Work to complete: Go through the data and copy each line where the word "agent" shows up.

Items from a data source
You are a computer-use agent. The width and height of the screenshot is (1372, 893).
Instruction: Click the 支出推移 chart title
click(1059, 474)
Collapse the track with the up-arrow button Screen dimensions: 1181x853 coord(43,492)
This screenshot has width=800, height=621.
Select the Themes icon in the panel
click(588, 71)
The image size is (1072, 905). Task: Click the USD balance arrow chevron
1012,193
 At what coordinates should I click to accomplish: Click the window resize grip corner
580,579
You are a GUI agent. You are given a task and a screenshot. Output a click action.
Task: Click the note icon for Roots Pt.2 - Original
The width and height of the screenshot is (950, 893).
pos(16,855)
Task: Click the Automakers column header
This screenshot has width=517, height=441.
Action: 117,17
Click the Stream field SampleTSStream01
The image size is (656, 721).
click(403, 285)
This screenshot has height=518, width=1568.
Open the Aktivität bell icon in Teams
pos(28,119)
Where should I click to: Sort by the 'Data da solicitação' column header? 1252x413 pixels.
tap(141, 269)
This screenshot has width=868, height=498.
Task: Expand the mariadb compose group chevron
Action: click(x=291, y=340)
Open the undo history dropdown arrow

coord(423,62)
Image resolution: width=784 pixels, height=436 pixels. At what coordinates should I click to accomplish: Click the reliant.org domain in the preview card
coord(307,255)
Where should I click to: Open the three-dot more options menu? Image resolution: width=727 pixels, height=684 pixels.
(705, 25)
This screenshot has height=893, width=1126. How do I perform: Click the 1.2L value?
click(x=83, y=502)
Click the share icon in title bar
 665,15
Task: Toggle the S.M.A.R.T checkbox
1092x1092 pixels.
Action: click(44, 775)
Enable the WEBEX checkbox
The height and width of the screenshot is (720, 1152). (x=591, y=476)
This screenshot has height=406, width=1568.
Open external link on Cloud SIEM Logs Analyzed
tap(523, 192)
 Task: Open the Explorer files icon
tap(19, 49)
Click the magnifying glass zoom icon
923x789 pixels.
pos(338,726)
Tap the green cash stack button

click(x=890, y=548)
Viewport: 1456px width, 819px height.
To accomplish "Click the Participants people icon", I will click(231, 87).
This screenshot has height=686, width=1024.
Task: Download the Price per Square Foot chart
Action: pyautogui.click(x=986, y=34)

Result below:
You are a computer-use agent. The width and height of the screenshot is (1372, 893).
You are a GUI agent. You are given a task and a screenshot. Output a click action.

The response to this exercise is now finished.